While toilet paper or paper towels may be more accessible, they are unhygienic, Coffman said, and can lead to embarrassment at best or infection at worst.
“You need to calm them down and get them back to learning,” she added.
That’s why she buys a couple of boxes of period products each year to keep on hand. However, the school district considers the expense nonessential, and some community partners — such as a church next door that runs a food pantry for the school’s low-income students — won’t pay for tampons.
The state House voted 117-85 in favor of a bill that would appropriate $3 million for a free period product program.
Periods are “not a dirty thing to talk about. It’s very natural,” state House Speaker Joanna McClinton (D., Philadelphia) told Spotlight PA. “And it’s something that not only we should talk about, but most importantly, we should meet the need because we’re able to do so.”
Most Republican representatives voted against the bill, including state Rep. Stephanie Borowicz (R., Clinton), who said the proposal “is another step by the governor and Democrats to provide everything to you, which leads to communism.”

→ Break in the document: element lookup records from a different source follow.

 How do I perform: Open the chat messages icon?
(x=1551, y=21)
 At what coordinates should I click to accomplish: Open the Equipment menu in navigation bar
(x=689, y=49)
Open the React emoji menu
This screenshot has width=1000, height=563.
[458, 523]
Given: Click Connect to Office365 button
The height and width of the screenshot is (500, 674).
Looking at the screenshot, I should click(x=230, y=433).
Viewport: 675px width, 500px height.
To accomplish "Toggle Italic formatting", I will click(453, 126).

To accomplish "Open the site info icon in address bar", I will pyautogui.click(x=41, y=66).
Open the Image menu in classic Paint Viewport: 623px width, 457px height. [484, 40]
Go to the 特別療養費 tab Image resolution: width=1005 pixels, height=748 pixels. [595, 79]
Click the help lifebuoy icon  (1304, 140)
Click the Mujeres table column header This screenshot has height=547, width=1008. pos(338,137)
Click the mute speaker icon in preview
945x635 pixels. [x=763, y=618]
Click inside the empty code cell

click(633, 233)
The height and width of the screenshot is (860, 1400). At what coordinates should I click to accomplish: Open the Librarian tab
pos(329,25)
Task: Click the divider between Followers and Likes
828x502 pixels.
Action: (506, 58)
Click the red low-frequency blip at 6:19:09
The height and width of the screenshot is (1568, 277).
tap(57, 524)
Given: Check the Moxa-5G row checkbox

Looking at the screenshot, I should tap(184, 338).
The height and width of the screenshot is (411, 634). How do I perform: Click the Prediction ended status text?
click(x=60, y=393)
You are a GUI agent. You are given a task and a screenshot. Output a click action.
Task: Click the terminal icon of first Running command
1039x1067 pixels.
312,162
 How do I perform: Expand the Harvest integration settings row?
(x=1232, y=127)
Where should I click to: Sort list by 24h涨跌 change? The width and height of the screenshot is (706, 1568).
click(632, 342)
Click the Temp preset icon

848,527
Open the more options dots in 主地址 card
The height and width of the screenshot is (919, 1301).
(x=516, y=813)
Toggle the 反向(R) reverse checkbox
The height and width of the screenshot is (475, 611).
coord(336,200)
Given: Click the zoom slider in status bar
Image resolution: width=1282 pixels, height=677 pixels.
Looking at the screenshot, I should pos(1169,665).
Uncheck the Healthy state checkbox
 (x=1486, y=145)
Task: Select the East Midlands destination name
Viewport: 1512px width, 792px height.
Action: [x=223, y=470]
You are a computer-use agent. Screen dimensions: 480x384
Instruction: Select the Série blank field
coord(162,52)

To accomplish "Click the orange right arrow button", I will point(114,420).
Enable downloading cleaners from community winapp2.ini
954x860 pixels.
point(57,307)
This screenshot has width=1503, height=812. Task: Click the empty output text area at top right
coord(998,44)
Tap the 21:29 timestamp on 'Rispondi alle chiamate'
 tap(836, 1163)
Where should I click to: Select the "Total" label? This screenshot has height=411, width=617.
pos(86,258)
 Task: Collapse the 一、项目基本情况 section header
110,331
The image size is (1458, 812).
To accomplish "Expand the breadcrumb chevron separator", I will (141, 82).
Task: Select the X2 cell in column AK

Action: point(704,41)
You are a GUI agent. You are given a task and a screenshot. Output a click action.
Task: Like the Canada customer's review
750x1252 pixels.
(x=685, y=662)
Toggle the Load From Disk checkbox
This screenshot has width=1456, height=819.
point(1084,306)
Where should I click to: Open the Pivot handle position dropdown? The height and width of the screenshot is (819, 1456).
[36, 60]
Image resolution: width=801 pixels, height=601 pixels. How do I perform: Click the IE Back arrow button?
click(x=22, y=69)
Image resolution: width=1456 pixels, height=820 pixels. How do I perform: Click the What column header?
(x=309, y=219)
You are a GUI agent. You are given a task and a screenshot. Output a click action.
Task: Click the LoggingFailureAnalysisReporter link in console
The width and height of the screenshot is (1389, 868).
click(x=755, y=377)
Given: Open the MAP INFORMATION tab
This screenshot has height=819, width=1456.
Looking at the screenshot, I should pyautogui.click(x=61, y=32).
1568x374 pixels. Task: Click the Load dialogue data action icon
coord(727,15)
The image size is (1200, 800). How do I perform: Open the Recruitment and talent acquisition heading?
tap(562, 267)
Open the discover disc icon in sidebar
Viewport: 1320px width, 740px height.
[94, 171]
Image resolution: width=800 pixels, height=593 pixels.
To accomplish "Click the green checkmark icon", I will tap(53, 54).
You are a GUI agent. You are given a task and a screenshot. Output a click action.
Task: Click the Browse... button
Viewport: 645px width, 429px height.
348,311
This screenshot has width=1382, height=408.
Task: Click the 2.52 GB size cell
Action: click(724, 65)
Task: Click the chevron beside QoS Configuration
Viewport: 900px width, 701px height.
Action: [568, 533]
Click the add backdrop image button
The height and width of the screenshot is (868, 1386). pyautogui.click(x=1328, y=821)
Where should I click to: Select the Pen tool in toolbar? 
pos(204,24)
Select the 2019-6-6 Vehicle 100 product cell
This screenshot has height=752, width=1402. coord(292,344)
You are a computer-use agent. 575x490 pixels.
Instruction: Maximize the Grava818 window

Immediately after Shapiro’s address, state Senate President Pro Tempore Kim Ward (R., Westmoreland) told the Pittsburgh Post-Gazette that the governor’s proposal was “straight-on, full-fledged, spend, spend, spend,” citing his pitch to put “sanitary napkins in schools” as an example.
Pressed a week later in a TV interview, Ward struck a more conciliatory tone, saying that she wasn’t criticizing the pitch and that it was inexpensive.
“If there’s a need, we’ll do it,” she said, “but I have never, ever had a school come to me and say it’s a need.”
The bills are now in the hands of the Republican-controlled state Senate, which must consent to any new spending and has frequently criticized Democrat’s spending proposals.
With higher-than-expected state revenues, though, some new spending could be on the table.
“Divided government invariably requires a degree of give and take,” state Senate Majority Leader Joe Pittman (R., Indiana) told Spotlight PA last week.